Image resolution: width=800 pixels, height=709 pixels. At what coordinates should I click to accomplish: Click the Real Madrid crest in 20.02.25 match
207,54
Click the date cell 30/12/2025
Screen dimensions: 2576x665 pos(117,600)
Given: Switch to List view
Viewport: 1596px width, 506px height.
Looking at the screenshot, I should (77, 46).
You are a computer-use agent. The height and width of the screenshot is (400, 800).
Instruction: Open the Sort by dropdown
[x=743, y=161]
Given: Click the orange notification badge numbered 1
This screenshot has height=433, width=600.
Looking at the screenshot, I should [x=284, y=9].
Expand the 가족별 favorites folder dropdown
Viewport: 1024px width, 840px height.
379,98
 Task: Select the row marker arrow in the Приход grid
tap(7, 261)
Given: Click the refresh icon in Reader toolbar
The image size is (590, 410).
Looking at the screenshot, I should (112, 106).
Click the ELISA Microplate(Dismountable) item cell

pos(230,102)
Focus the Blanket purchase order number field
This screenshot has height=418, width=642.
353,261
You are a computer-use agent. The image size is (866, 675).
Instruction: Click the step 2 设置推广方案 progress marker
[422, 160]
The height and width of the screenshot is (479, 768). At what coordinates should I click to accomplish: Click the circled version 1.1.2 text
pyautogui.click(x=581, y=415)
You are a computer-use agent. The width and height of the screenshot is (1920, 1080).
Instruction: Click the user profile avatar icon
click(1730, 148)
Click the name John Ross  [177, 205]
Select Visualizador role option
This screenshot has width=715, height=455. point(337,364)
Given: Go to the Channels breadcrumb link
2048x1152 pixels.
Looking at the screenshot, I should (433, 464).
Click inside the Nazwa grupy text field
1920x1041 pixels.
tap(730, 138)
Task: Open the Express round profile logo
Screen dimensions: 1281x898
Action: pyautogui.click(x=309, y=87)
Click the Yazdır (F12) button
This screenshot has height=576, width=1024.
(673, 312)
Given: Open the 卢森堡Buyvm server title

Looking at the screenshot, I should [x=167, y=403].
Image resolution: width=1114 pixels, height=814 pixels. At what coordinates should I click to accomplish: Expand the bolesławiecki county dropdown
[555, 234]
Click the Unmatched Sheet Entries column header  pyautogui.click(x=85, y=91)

» TO DO:
All the data needs repeating. Return it exactly.

» RESPONSE BOX:
Image resolution: width=800 pixels, height=709 pixels. At what coordinates should I click to accomplish: Click the Real Madrid crest in 20.02.25 match
207,54
Click the date cell 30/12/2025
Screen dimensions: 2576x665 pos(117,600)
Given: Switch to List view
Viewport: 1596px width, 506px height.
Looking at the screenshot, I should (77, 46).
You are a computer-use agent. The height and width of the screenshot is (400, 800).
Instruction: Open the Sort by dropdown
[x=743, y=161]
Given: Click the orange notification badge numbered 1
This screenshot has height=433, width=600.
Looking at the screenshot, I should [x=284, y=9].
Expand the 가족별 favorites folder dropdown
Viewport: 1024px width, 840px height.
379,98
 Task: Select the row marker arrow in the Приход grid
tap(7, 261)
Given: Click the refresh icon in Reader toolbar
The image size is (590, 410).
Looking at the screenshot, I should (112, 106).
Click the ELISA Microplate(Dismountable) item cell

pos(230,102)
Focus the Blanket purchase order number field
This screenshot has height=418, width=642.
353,261
You are a computer-use agent. The image size is (866, 675).
Instruction: Click the step 2 设置推广方案 progress marker
[422, 160]
The height and width of the screenshot is (479, 768). At what coordinates should I click to accomplish: Click the circled version 1.1.2 text
pyautogui.click(x=581, y=415)
You are a computer-use agent. The width and height of the screenshot is (1920, 1080).
Instruction: Click the user profile avatar icon
click(1730, 148)
Click the name John Ross  [177, 205]
Select Visualizador role option
This screenshot has width=715, height=455. point(337,364)
Given: Go to the Channels breadcrumb link
2048x1152 pixels.
Looking at the screenshot, I should (433, 464).
Click inside the Nazwa grupy text field
1920x1041 pixels.
tap(730, 138)
Task: Open the Express round profile logo
Screen dimensions: 1281x898
Action: pyautogui.click(x=309, y=87)
Click the Yazdır (F12) button
This screenshot has height=576, width=1024.
(673, 312)
Given: Open the 卢森堡Buyvm server title

Looking at the screenshot, I should [x=167, y=403].
Image resolution: width=1114 pixels, height=814 pixels. At what coordinates should I click to accomplish: Expand the bolesławiecki county dropdown
[555, 234]
Click the Unmatched Sheet Entries column header  pyautogui.click(x=85, y=91)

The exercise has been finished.